* [Estratto della pagina]:

Primo di una triade di spettacoli, portata avanti con Erectus - Pithecanthropus e chiusa quest'anno da Pelleas e Melisande, La morte e la fanciulla è in tournée dal 2017, anno in cui Abbondanza/Bertoni furono candidati finalisti al Premio Ubu. L'intento di Michele Abbondanza e Antonella Bertoni con questo progetto triennale (Poiesis) è quello di trasformare musica e corpi in “suono da vedere”. Lo fanno attraverso partiture musicali iconiche che dettano i tempi in scena, oltre che il nome delle performance.

L'apertura e chiusura de La morte e la fanciulla - opera coreutica, che pone in dialogo il piano coreografico con quello musicale e delle videoproiezioni - è affidata al Lied omonimo di Franz Schubert, un dattilico dialogo in cui la morte tenta di convincere la fanciulla della sua bontà e a farle tendere le mano.
“Dammi la tua mano, / bella creatura delicata! / Sono un’amica, / non vengo per punirti. / Su, coraggio! / Non sono cattiva. / Dolcemente dormirai fra le mie braccia!”
Se nel prologo dello spettacolo l'impressione può essere quella che le tre danzatrici siano di accompagnamento al canto umano, l'inizio del quartetto in re minore dimostra quanto l'intuizione sia erronea. È il brano per archi di Schubert - pubblicato postumo-, che del Lied mantiene il titolo e la stessa melodia, a dettare i tempi della parte centrale e preponderante dello spettacolo: Allegro, Andante con moto, Scherzo. Allegro molto, Presto.
Inizia una coreografia di gesti che vanno dal convulso al ferino, dal rudimentale rotolare allo stare sulle punte della danza classica, che non è mai pura, ma sempre legata a un uso del corpo che è segnato da un carattere grottesco. Lo stesso carattere presentano nelle videoproiezioni i visi delle interpreti come deformati da lenti grandangolari e un chiaroscuro fortemente espressionista. Non ci sono cambi di scena, ma fasci di luce piombano dall'alto a illuminare lo schermo nero sul fondale: come un occhio voyeuristico i video seguono le interpreti fuori e dentro la scena (Abbondanza/Bertoni ne parlano come di un "palcoscenico verticale"), completandone azioni e movimenti. Il carattere spoglio dell'allestimento in sala Aldo Trionfo sembra dettato dalla scelta di un'estrema essenzialità scenica, forse studiata per porre l'attenzione dello spettatore sulla coreografia, quasi ossimorica nella sua ricchezza.

* [Dati forniti]:
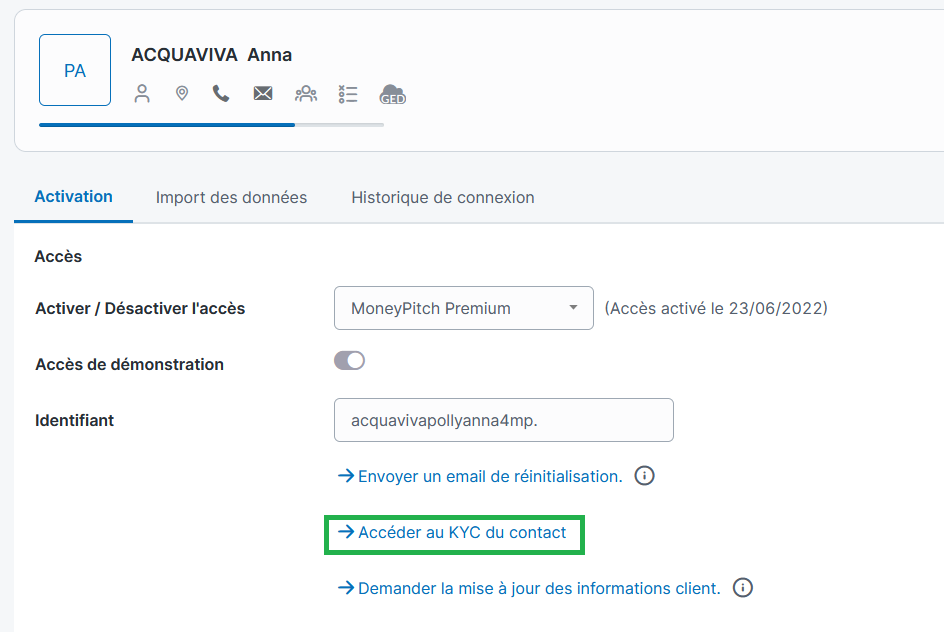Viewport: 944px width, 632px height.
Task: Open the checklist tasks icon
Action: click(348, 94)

...

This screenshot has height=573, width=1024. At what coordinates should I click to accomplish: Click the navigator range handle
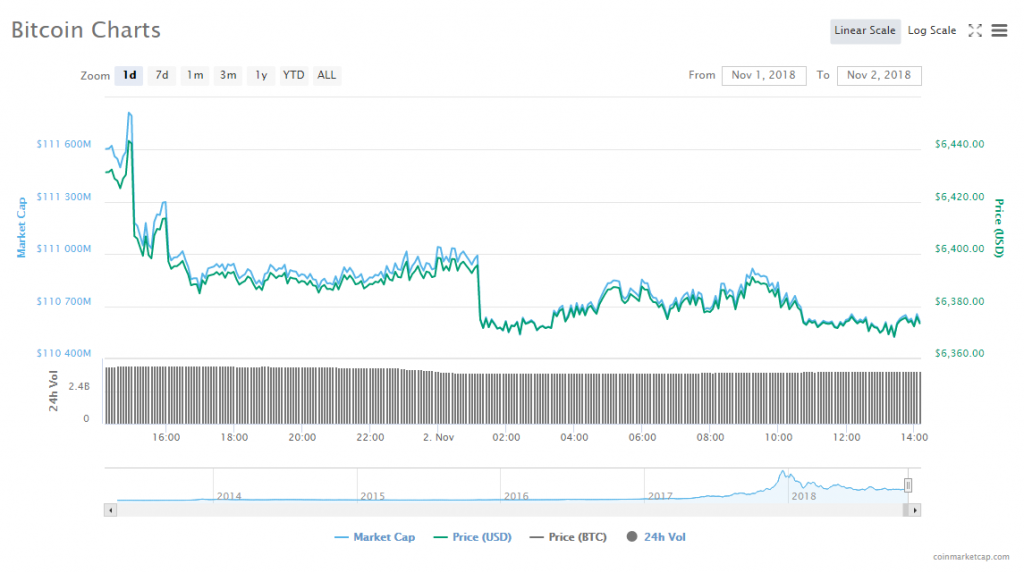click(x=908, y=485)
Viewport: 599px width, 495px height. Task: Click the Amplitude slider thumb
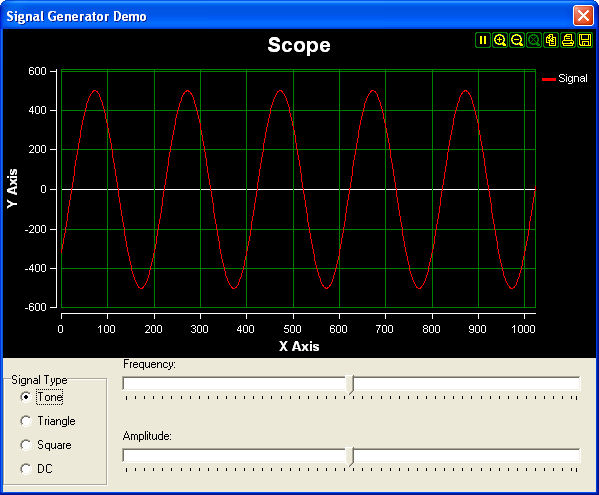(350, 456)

* [Consegna 1]:
Nel testo su La morte e la fanciulla, a quale brano sono affidate l'apertura e la chiusura dello spettacolo?
* [Consegna 2]:
Continua il testo su La morte e la fanciulla dopo l'ultima frase riportata.

* [Risultato 1]:
Al Lied omonimo di Franz Schubert.

* [Risultato 2]:
Ai lati del palcoscenico un gas crea nuvole di fumo che rendono la visione annebbiata: le danzatrici sono completamente nude ma ogni forma di esibizione estetizzante è negata. I corpi appaiono come ologrammi, immagini volatili che creano nello spettatore un'infinità di suggestioni, sfuggendo però a una costruzione di scene manifeste nelle loro citazioni o a un inquadramento drammaturgico troppo stringente. Eleonora Chiocchini, Valentina Dal Mas e Claudia Rossi Valli sono tre sorelle, le Parche, con gli occhi della Medusa di Bocklin. Baccanti dai lunghi capelli, che avanzano sul palco, bruciando la distanza con la platea. Sono i corpi costretti a letto nei quadri di Munch, e i visi straziati dei parenti addolorati. Le ingannevoli streghe di Macbeth, le tre Sorelle Fatali. Richiamano in me la Gioia di vivere di Matisse nell'unione delle tre danzatrici che, persino durante i soli, sembrano mosse dalla stessa macabra energia.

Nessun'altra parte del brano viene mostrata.